Ce sera la conclusion de cette trilogie, après La leçon de musique, et Brassens international, voici la leçon d’écriture, qui montre 40 ans plus tard que cette séquence était prophétique.
Et explique pourquoi Georges Brassens a été traduit avec bonheur plus de 200 langues, dans tous les pays du monde…
Par Robert Mallet, recteur de l’Université de Paris, sur les textes de Georges Brassens dans Le Grand Echiquier Brassens du 6 Mars 1974.
La leçon de musique, c’est là,
Norbert Gabriel
Oui pour le côté Verlaine, Laforgue et Appolinaire, mais le répertoire de Brassens est tellement riche que chacun peut y trouver ce qu’il veut. Moi j’aime bien aussi son côté Couté, son côté terrien, authentique, universel, amoureux de la vie et de la nature. Le nostalgique de son arbre : « Mais toi, tu manques à l’appel
Ma vieille branche de campagne
Mon seul arbre de Noël
Mon mât de cocagne… »

● ● ● ●

LISTE DES TÂCHES
**1)** Pouvez-vous recopier le passage du texte sur Brassens qui commence aux mots « Ce sera la conclusion » et s’arrête après « 6 Mars 1974. » ?
**2)** Les affirmations suivantes concordent-elles avec le texte sur Brassens ? Répondez par oui ou par non à chacune, en citant les mots décisifs du texte.
(a) Georges Brassens a été traduit dans plus de 200 langues.
(b) Le Grand Echiquier Brassens a été diffusé le 6 mars 1974.
(c) Robert Mallet était recteur de l’Université de Lyon.
**3)** Comment traduire en anglais cette phrase du texte sur Brassens : « Moi j’aime bien aussi son côté Couté, son côté terrien, authentique, universel, amoureux de la vie et de la nature. » ?
Les lignes qui suivent n’ont aucun rôle dans ce travail.

DONNÉES FOURNIES

● ● ● ●

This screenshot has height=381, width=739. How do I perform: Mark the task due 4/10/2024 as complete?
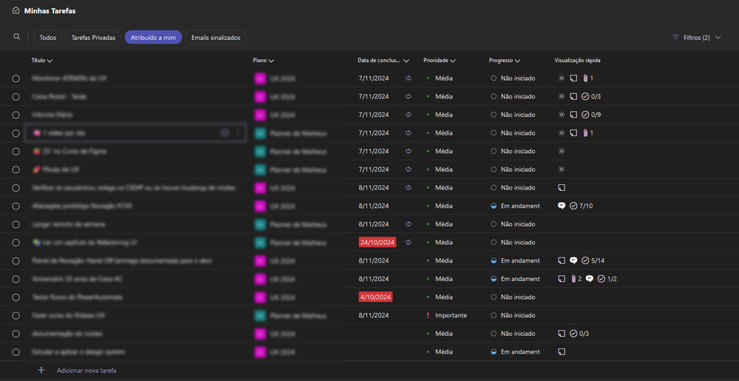16,297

● ● ● ●

RÉPONSES PAR TÂCHE
**1)**
Ce sera la conclusion de cette trilogie, après La leçon de musique, et Brassens international, voici la leçon d’écriture, qui montre 40 ans plus tard que cette séquence était prophétique.
Et explique pourquoi Georges Brassens a été traduit avec bonheur plus de 200 langues, dans tous les pays du monde…
Par Robert Mallet, recteur de l’Université de Paris, sur les textes de Georges Brassens dans Le Grand Echiquier Brassens du 6 Mars 1974.

**2)**
(a) Oui : « a été traduit avec bonheur plus de 200 langues ».
(b) Oui : « Le Grand Echiquier Brassens du 6 Mars 1974 ».
(c) Non : « recteur de l’Université de Paris ».

**3)** I also really like his Couté side, his earthy side, authentic, universal, in love with life and with nature.